All medicines have a manufacturers’ summary of product characteristics stating what temperature it must be kept to ensure efficacy. For most vaccines this is 2°C to 8°C so the Green Book Chapter 3 stipulate that such products must be kept in professional pharmacy refrigerators.

Such refrigerators are designed with fans to maintain their set point temperature and recover temperature quickly. They feature an external temperature display. This should show the air temperature because, if there is an issue changes in the air temperature will be the first indicator. Load temperatures are slower to react because they’re buffered to simulate the product. By the time the load alarm is activated the user has no time to try to sort the problem. The load probe is sometimes located in a bottle that may or may not be the size of the vaccine, often placed on the side of the fridge. Most of the contents are actually located in the middle of the fridge where they are insulated by product and will be warmer than this bottle. This is why the MHRA advises that load temperature probes in wholesale pharmacies are with the product in the centre of the fridge. Furthermore, the MHRA, in response to a question on its blog discussing wholesale pharmacy regulations, states ‘any use of a liquid to simulate the load of the refrigerator rather than monitor air temperature should be supported by a risk assessment’. Wholesale pharmacies have to record the load temperature, but you want to display and for the fridge to alarm on the air temperature.

High and low temperature alarms are usually standard. Most also have a door open alarm and the Labcold IntelliCold© range comes with alarm battery back up, alarming in the event of mains failure. They record minimum and maximum temperature and store these values until reset. In both healthcare and wholesale this has to be recorded on a daily basis, however, the Labcold IntelliCold© range stores all temperature data automatically which can be transferred to a PC for permanent storage. In Scotland temperature logs have to be stored for a number of years and many trusts want them kept for months minimum, so not only is this an objective recording it’s convenient to store plus easy to locate.

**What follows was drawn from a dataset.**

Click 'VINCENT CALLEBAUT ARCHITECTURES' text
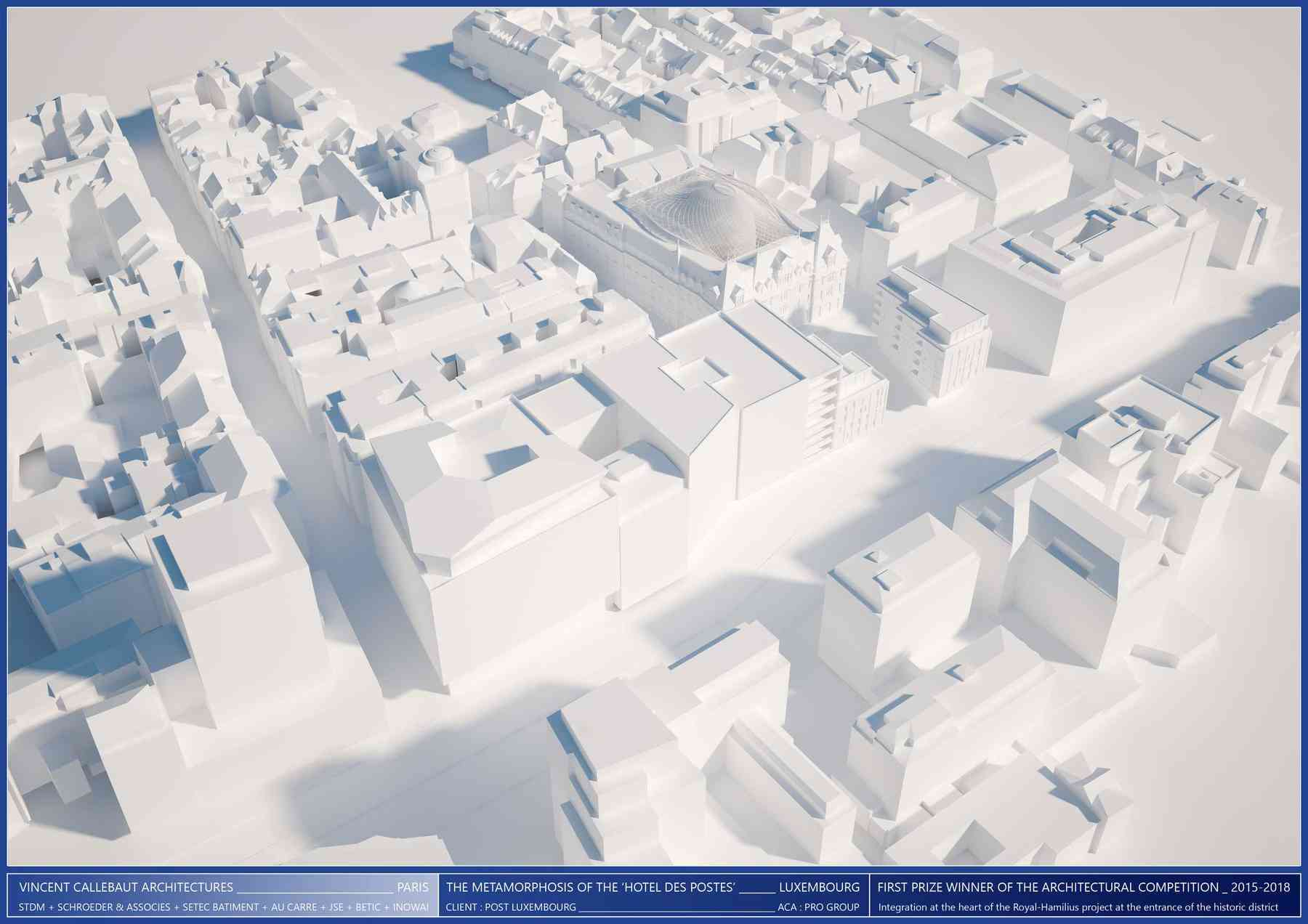Viewport: 1308px width, 924px height. 126,887
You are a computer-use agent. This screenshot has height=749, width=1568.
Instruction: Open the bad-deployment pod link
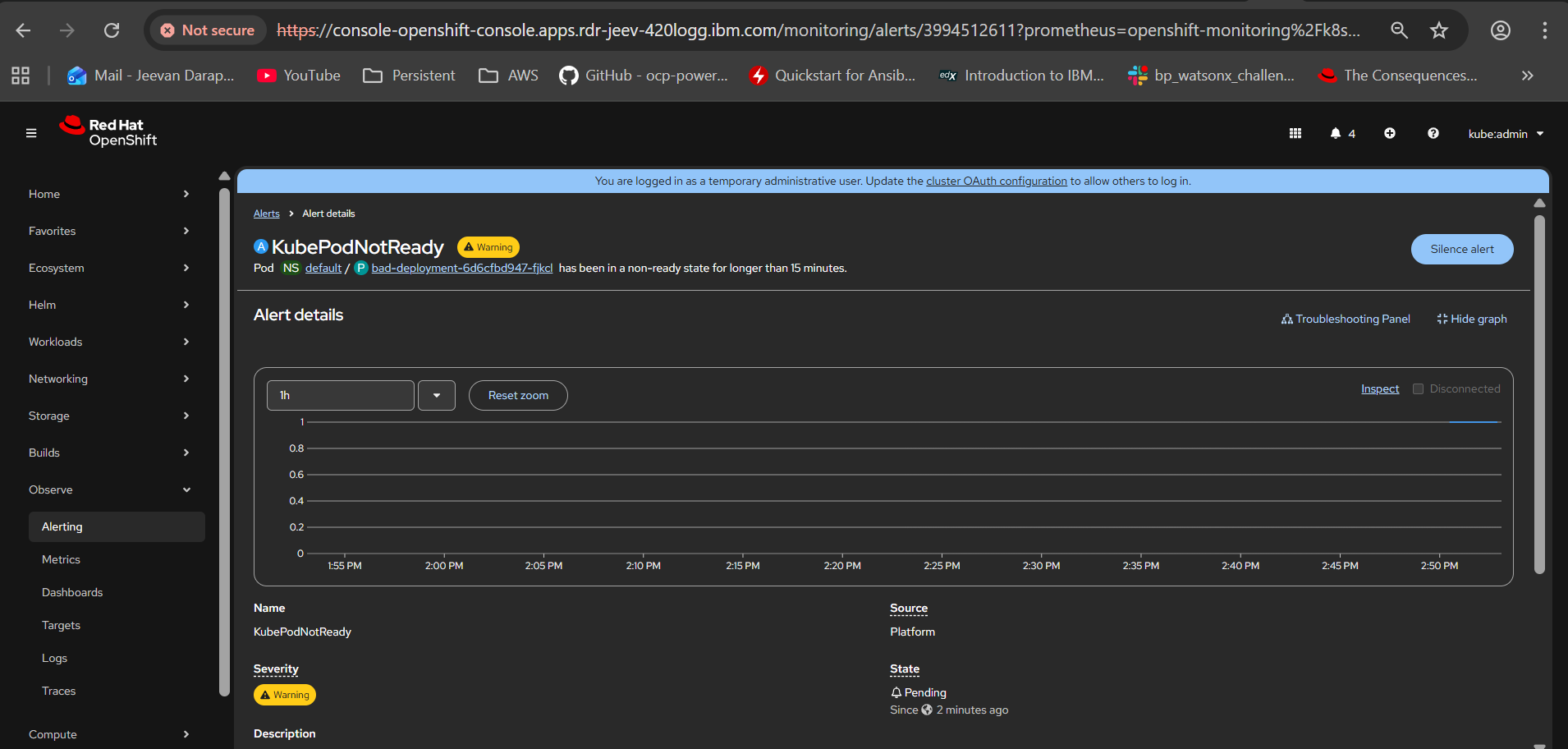(x=461, y=268)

All pharmacy refrigerators should be calibrated. There is no point in having a temperature display if it isn’t showing the real temperature. It makes sense to have calibrated performed by a UKAS calibration lab so you can be sure everything is traceable. Pharmaceuticals are expensive and failure in documentation costly.

Amazingly, there is no standard for professional pharmacy refrigerators, the advice is just that domestic refrigerators should not be used. However, pharmacy fridges are an important part of the cold chain. Choosing the right one and ensuring it is monitored and calibrated to UKAS standards will protect the viability of the contents. As Professor Field argued in primary care, any prolonged temperature incursion anywhere along the cold chain could have profound health implications, possibly for generations to come.